In the data below, find every line with the word "checkbox" and copy it out.

*** Begin section ***

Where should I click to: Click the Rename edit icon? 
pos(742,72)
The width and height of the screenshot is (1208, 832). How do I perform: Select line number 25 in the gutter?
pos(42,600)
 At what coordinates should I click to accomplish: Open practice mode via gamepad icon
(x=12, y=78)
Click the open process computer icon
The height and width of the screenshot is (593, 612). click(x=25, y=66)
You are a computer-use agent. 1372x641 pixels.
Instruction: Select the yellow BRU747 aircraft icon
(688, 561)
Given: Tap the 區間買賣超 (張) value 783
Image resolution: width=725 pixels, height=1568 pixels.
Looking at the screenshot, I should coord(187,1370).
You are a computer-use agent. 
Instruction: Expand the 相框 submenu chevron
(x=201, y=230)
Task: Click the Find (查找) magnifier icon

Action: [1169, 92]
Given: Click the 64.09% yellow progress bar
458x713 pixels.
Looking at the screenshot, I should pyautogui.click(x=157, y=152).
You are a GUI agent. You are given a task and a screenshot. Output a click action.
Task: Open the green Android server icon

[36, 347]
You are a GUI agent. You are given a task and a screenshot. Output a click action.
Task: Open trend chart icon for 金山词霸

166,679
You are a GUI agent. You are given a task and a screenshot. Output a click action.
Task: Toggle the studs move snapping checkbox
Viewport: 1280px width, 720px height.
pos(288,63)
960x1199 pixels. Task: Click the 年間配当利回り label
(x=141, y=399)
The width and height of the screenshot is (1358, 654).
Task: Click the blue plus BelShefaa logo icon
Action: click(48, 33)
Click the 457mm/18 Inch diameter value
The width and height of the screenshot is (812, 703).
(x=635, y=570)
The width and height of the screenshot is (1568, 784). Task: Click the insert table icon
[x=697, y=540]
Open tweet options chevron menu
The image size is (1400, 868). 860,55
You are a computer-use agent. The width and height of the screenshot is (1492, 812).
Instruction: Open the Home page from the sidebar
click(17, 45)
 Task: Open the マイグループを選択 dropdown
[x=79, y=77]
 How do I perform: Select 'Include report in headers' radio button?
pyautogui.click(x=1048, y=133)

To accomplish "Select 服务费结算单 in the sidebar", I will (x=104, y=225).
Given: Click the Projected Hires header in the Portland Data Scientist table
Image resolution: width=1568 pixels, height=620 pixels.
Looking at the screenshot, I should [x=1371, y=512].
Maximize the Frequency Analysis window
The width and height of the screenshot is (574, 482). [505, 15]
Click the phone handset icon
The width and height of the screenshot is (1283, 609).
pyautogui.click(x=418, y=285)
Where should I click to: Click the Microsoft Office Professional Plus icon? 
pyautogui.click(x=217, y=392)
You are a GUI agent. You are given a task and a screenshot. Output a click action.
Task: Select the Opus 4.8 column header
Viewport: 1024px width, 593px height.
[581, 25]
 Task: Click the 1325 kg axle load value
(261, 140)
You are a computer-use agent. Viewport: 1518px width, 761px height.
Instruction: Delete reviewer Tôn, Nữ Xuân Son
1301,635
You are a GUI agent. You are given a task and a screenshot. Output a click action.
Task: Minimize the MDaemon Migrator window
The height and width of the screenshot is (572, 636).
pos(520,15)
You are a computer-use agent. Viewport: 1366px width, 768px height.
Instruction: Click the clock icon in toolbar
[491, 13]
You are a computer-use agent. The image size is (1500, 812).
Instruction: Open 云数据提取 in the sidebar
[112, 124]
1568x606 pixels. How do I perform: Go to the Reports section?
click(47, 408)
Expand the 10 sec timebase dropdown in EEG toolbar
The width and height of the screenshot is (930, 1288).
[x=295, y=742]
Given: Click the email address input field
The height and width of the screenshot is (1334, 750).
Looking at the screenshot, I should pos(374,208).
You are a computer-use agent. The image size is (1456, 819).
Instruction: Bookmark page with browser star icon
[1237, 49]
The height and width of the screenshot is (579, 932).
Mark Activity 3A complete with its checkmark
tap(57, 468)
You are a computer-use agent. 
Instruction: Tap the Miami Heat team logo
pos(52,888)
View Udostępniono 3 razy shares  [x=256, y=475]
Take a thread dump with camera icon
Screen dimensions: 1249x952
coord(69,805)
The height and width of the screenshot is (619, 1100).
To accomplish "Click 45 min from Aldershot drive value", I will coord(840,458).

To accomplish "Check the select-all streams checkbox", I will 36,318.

*** End section ***

§ Final answer
Task: Toggle the studs move snapping checkbox
To accomplish "Check the select-all streams checkbox", I will 36,318.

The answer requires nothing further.